Supplied text —
Notice of Pre-AIA or AIA Status
The present application, filed on or after March 16, 2013, is being examined under the first inventor to file provisions of the AIA .
This document is responsive to applicant’s claims filed 11/11/2024.
Claim Rejections - 35 USC § 102
In the event the determination of the status of the application as subject to AIA 35 U.S.C. 102 and 103 (or as subject to pre-AIA 35 U.S.C. 102 and 103) is incorrect, any correction of the statutory basis for the rejection will not be considered a new ground of rejection if the prior art relied upon, and the rationale supporting the rejection, would be the same under either status.
The following is a quotation of the appropriate paragraphs of 35 U.S.C. 102 that form the basis for the rejections under this section made in this Office action:
A person shall be entitled to a patent unless –
(a)(1) the claimed invention was patented, described in a printed publication, or in public use, on sale or otherwise available to the public before the effective filing date of the claimed invention.

Aim 1 — Reproduce the portion of the office action that begins at the words containing "Claim Rejections - 35" and stops after "the claimed invention.".
Aim 2 — According to paragraph (a)(1) of the office action, in what ways could a claimed invention have been made available before its effective filing date? List every one.
The entries that come next play no part in any task.

Stored records —
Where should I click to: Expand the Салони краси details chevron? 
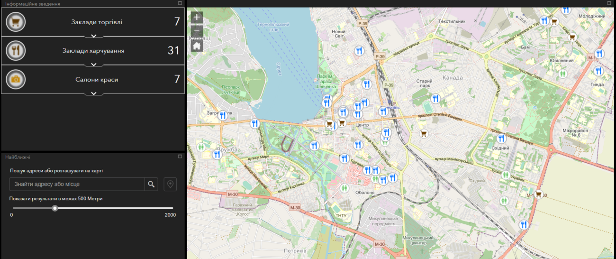click(x=94, y=93)
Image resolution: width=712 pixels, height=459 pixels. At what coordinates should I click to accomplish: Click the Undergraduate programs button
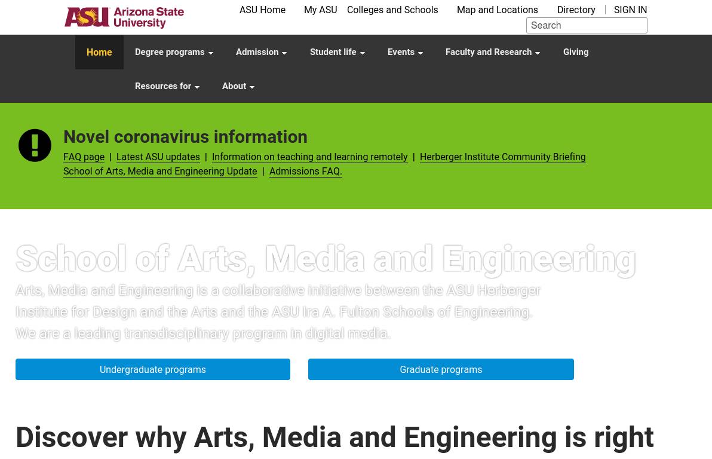(153, 369)
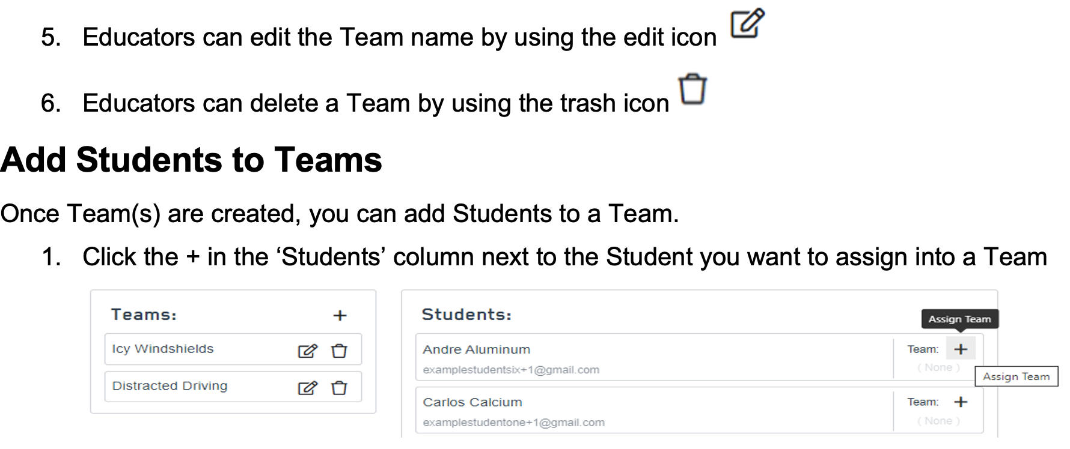Click the large edit icon in step 5
The height and width of the screenshot is (449, 1070).
tap(747, 24)
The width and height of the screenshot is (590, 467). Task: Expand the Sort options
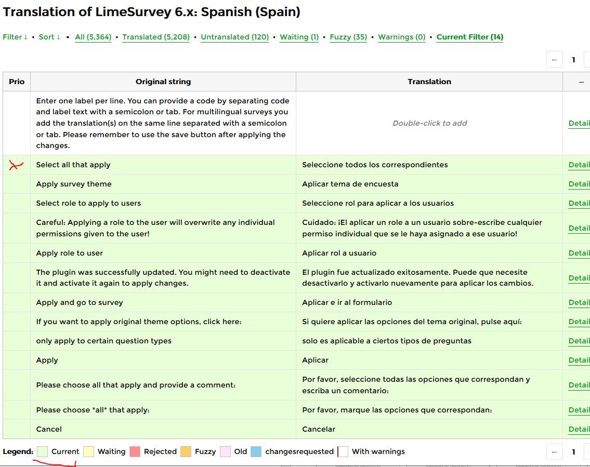(49, 37)
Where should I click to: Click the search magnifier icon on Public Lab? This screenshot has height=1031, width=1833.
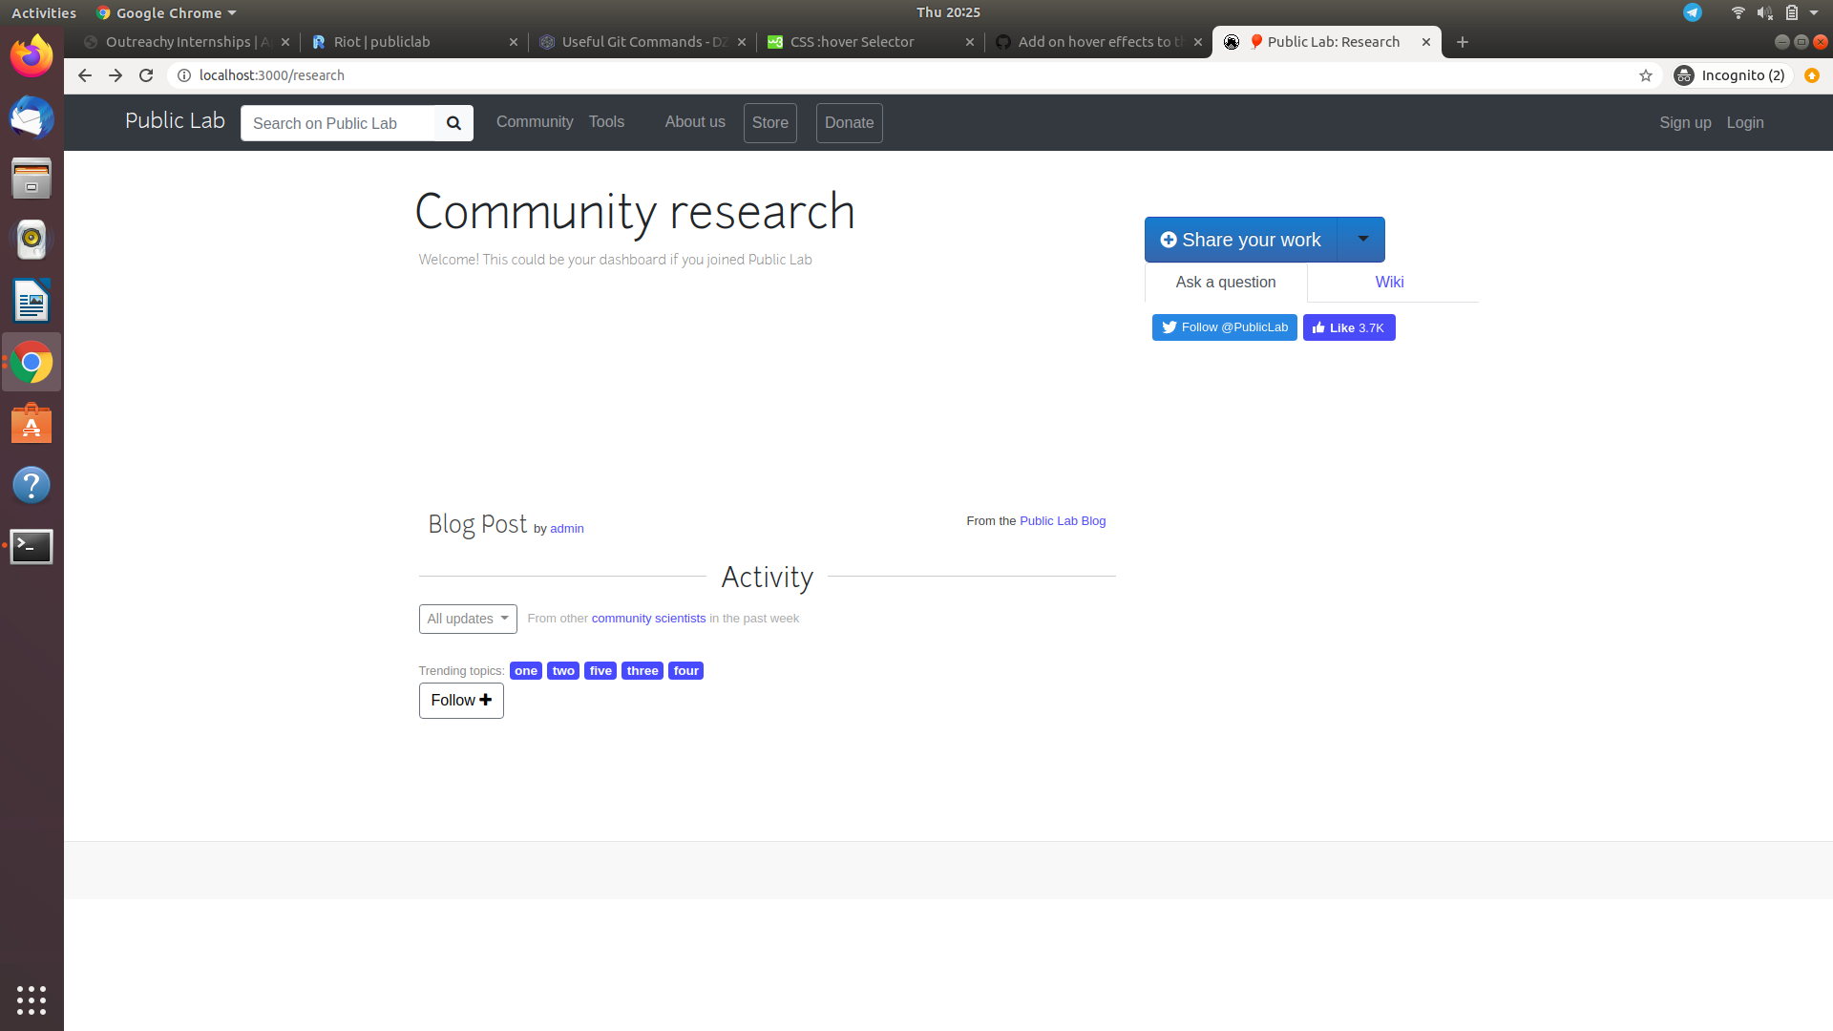pyautogui.click(x=453, y=123)
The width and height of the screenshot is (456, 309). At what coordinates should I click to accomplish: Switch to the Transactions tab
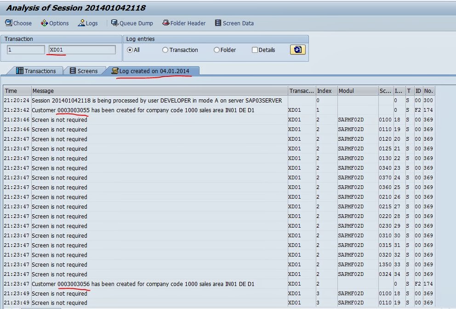point(40,70)
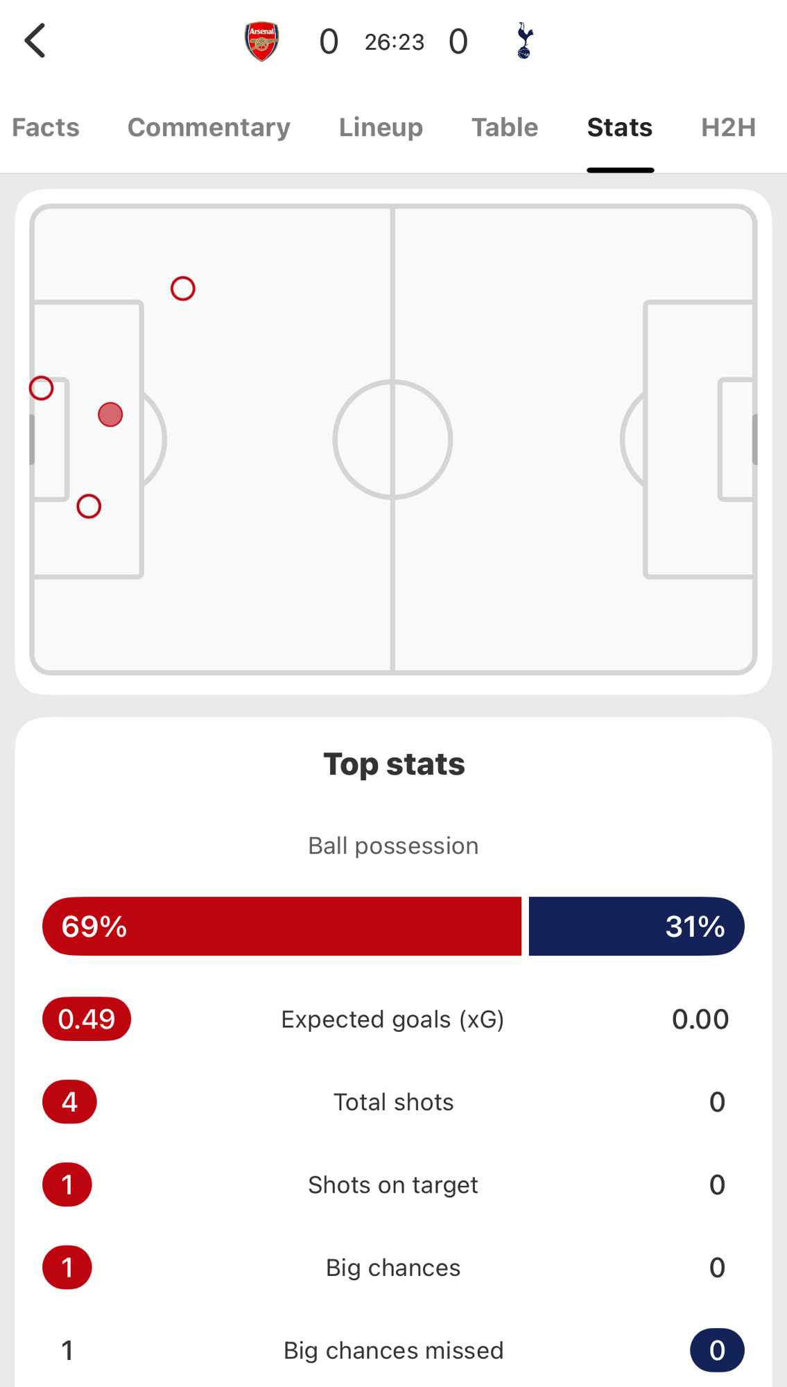Tap the back arrow icon

click(x=35, y=41)
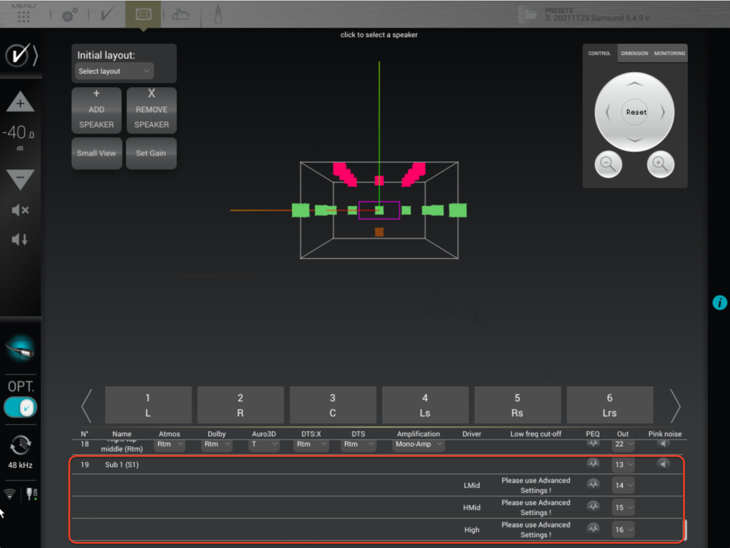Open the settings gears icon in top toolbar
The image size is (730, 548).
(69, 15)
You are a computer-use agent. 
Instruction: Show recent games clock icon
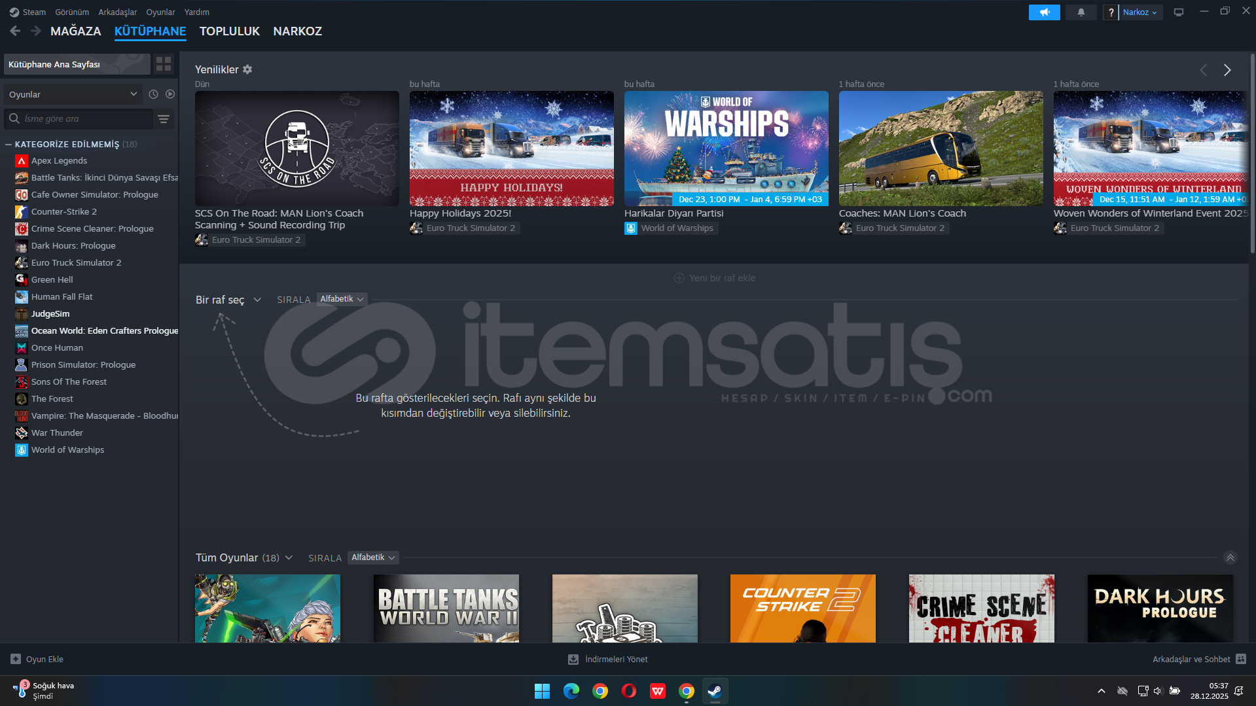click(153, 94)
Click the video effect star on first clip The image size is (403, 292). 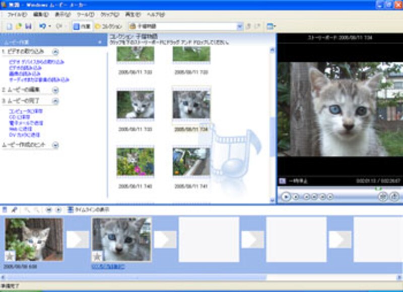coord(10,256)
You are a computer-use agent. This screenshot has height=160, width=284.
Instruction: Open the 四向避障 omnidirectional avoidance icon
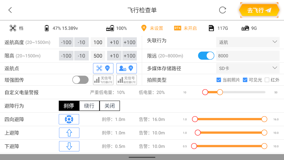(x=69, y=119)
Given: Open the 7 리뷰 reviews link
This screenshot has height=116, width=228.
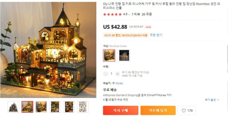Looking at the screenshot, I should pyautogui.click(x=136, y=14).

Right answer 1 —
Claim Rejections - 35 USC § 102
In the event the determination of the status of the application as subject to AIA 35 U.S.C. 102 and 103 (or as subject to pre-AIA 35 U.S.C. 102 and 103) is incorrect, any correction of the statutory basis for the rejection will not be considered a new ground of rejection if the prior art relied upon, and the rationale supporting the rejection, would be the same under either status.
The following is a quotation of the appropriate paragraphs of 35 U.S.C. 102 that form the basis for the rejections under this section made in this Office action:
A person shall be entitled to a patent unless –
(a)(1) the claimed invention was patented, described in a printed publication, or in public use, on sale or otherwise available to the public before the effective filing date of the claimed invention.

Right answer 2 —
- Patented
- Described in a printed publication
- In public use
- On sale
- Otherwise available to the public